Most of our popular aquarium fish such as tetras, danios, barbs and also some cichlids / cichlids and dwarf cichlids are omnivores. They prefer a balanced diet (tetras need a higher animal than plant content, with barbs it is the other way around). They prefer to stay in the middle to upper water layers and like to take granules and flake food here. For these fish, the food may sink a little faster than for distinctly surface fish.

Then there are the aufwuchsfresser: To this belong Harnischwelse / Saugwelse, which are quite predominantly as Bodenfische in the lower water layer on the way. They prefer to eat food that they can scrape off surfaces with their rasping mouths. Actually, loricariids eat mainly algae, but of course they do not sort out small crustaceans, worms etc. living in the algae, therefore special catfish food should always contain a small portion of animal food. Since Ancistrus, Otocinclus and Co. need a lot of fiber, it is advantageous if the main food for catfish contains a proportion of wood and foliage. Catfish are best served with fast sinking tabs on a predominantly vegetable basis.

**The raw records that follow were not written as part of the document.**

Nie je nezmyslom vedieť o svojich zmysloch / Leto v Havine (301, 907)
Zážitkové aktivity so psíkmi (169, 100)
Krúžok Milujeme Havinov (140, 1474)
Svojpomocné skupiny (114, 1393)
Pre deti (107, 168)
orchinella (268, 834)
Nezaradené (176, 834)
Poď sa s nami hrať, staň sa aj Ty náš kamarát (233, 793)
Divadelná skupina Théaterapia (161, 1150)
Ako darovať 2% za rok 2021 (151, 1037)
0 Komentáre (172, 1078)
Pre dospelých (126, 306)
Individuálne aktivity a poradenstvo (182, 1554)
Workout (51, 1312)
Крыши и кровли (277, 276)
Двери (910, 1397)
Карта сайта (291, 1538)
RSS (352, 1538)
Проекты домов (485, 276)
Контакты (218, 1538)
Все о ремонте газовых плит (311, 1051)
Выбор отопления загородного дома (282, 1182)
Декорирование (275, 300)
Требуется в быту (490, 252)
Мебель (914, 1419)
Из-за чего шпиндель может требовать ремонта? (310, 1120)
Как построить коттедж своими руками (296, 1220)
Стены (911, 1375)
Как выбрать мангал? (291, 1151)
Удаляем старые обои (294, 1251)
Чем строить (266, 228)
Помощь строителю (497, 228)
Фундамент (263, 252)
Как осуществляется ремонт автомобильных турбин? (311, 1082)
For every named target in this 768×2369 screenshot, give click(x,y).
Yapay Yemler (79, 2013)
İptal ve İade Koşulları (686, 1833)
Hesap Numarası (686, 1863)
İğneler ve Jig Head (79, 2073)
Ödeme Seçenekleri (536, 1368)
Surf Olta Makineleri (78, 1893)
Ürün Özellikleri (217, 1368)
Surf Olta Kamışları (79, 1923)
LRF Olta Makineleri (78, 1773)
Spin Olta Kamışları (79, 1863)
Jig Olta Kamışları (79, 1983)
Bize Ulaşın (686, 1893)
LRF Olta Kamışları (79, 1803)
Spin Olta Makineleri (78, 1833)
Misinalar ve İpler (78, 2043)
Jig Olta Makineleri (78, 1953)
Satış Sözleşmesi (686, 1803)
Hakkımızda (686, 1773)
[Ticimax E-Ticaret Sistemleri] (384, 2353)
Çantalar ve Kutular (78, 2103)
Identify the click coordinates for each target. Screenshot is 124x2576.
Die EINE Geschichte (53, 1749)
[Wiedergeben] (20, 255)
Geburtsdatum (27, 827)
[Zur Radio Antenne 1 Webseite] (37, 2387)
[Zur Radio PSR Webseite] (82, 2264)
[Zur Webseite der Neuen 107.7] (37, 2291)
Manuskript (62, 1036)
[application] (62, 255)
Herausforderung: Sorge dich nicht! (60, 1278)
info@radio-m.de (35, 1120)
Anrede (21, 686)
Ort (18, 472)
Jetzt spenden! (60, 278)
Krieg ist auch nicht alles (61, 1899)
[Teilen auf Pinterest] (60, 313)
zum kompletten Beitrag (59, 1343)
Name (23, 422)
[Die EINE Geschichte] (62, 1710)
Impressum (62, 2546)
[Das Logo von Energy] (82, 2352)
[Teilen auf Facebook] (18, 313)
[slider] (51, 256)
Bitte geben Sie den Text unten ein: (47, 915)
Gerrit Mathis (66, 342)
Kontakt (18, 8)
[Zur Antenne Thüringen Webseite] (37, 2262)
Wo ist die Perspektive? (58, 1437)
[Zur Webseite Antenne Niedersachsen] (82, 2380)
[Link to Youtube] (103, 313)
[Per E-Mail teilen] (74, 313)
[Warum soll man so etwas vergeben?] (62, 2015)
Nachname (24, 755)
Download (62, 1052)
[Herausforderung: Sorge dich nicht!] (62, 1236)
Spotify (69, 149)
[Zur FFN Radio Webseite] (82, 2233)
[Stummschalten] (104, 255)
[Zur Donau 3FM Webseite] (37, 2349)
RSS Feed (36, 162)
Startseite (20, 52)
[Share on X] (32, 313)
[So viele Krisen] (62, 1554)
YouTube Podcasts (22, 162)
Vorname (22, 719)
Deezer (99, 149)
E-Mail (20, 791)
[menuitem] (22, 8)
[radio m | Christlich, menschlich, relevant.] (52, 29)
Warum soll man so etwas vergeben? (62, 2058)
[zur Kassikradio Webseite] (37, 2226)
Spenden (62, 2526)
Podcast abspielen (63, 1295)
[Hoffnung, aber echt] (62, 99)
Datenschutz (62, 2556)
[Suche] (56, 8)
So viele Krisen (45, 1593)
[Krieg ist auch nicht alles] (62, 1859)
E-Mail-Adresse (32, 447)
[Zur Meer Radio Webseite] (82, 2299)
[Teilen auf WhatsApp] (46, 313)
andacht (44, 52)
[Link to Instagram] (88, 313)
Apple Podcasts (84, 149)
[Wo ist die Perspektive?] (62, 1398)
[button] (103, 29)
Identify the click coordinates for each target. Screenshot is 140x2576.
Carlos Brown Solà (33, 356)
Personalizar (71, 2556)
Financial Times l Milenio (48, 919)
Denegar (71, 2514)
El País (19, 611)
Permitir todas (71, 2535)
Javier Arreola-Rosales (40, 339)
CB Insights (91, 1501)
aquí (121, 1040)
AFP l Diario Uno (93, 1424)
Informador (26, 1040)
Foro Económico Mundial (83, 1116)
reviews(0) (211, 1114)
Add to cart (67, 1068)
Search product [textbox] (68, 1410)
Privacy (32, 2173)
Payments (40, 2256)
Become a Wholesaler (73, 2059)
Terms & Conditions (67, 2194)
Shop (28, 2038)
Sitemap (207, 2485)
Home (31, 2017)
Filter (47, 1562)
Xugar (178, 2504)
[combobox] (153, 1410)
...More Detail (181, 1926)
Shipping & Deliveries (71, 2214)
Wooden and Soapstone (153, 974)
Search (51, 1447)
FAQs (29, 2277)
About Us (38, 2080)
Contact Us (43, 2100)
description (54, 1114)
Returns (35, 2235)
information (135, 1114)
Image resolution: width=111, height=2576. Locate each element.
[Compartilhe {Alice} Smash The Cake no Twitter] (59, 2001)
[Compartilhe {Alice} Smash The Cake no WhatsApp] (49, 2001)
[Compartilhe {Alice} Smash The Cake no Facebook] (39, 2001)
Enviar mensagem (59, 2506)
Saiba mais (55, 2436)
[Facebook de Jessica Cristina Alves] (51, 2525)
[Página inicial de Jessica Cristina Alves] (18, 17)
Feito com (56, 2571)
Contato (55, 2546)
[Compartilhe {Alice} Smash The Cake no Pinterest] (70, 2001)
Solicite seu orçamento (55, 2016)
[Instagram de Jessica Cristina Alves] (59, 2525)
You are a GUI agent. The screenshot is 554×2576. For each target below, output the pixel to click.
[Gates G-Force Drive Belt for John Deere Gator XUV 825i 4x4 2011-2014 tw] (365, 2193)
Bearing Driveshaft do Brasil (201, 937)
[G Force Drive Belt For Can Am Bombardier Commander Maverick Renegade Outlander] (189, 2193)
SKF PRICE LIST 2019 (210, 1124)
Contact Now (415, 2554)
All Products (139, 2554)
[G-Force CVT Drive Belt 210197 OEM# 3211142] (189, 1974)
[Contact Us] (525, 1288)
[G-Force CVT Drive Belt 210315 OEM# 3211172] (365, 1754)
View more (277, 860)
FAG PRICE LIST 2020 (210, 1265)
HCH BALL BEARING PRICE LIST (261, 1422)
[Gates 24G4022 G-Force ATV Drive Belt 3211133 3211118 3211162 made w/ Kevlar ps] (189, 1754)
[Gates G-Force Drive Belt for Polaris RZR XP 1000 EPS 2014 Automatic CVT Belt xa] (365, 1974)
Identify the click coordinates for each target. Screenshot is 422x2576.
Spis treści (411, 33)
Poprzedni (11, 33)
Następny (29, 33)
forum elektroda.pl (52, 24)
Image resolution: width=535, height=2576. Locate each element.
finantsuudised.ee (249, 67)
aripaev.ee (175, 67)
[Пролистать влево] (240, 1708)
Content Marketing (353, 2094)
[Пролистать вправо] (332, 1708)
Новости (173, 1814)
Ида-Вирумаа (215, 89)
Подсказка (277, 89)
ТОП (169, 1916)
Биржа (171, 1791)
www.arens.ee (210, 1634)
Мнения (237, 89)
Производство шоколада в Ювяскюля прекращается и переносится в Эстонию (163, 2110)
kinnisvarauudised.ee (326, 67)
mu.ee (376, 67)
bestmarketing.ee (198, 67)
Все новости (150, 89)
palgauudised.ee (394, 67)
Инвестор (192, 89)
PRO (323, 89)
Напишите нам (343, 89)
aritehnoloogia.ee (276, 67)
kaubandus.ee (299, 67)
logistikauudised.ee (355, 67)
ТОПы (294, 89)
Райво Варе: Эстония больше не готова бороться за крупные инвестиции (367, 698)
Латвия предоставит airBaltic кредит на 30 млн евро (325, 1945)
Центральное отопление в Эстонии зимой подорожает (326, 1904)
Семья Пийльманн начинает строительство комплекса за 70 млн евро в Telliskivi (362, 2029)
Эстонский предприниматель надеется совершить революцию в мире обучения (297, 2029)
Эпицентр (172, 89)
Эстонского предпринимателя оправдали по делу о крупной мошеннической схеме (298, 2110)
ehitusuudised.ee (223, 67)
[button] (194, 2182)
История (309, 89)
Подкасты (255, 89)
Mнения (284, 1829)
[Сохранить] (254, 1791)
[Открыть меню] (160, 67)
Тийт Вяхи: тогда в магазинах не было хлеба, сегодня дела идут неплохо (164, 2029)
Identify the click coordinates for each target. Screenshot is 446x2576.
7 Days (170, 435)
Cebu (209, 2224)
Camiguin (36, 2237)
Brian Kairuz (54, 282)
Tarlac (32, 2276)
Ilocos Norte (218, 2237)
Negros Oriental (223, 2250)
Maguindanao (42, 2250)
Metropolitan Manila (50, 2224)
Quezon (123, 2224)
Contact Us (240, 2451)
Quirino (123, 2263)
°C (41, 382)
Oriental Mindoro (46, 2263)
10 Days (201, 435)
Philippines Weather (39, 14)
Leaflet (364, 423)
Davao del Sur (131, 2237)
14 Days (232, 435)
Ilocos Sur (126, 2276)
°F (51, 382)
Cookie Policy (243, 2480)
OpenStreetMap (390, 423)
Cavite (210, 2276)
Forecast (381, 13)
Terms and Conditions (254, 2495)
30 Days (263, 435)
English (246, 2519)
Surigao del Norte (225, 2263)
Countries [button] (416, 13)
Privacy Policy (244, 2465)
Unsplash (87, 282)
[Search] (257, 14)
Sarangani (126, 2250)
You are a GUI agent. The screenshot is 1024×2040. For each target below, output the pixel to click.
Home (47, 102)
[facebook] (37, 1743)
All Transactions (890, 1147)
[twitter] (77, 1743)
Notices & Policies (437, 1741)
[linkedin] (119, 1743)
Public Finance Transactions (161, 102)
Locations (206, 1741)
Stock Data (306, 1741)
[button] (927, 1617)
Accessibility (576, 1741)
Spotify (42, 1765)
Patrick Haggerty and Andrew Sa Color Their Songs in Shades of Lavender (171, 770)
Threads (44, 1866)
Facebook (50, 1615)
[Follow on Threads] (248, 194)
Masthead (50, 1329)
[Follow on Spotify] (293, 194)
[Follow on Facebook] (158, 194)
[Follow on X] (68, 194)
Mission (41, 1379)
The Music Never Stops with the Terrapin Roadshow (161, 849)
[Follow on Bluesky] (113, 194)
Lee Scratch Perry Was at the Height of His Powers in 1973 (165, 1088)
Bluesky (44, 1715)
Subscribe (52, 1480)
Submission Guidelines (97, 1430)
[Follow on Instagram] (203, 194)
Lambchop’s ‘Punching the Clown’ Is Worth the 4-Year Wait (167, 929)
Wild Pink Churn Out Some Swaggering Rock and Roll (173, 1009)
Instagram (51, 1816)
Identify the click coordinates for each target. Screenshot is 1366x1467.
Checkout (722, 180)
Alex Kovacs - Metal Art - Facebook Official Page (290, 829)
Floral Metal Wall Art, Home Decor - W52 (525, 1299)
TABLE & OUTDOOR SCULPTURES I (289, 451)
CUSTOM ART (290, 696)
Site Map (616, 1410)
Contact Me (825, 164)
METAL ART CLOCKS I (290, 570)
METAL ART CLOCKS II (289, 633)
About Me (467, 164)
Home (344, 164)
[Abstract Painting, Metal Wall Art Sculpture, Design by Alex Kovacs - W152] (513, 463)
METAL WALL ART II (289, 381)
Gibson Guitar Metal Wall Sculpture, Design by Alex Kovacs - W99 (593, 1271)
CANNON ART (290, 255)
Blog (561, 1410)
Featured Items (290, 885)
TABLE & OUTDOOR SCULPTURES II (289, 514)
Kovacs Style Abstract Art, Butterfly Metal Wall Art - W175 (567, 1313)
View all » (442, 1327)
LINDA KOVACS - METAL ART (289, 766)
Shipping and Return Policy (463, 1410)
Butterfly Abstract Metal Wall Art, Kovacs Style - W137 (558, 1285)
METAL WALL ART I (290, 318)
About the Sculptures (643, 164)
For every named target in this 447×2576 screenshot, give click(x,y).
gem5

Pure herbivores are rather rarely represented in the aquarium, but it can't hurt if guppies and platies have a vegetable day once in a while and are fed a vegetarian diet. Food on spirulina basis or pure green food is optimally suitable here.

For the pure carnivores like some cichlids / cichlids (like Frontosa, Nimbochromis, Lamprologus. Altolamprologus, Aulonocara and Placidochromis), predatory tetras, fighting fish / bettas, gouramis or predatory catfish, a special food for predatory fish is suitable. Their intestines can become gummed up if they eat too much vegetable food, and this will lead to illness and possibly an early death. Here you should make absolutely sure that the food contains only a really very low proportion of plants - just as much as the fish would ingest with the intestinal contents of their prey.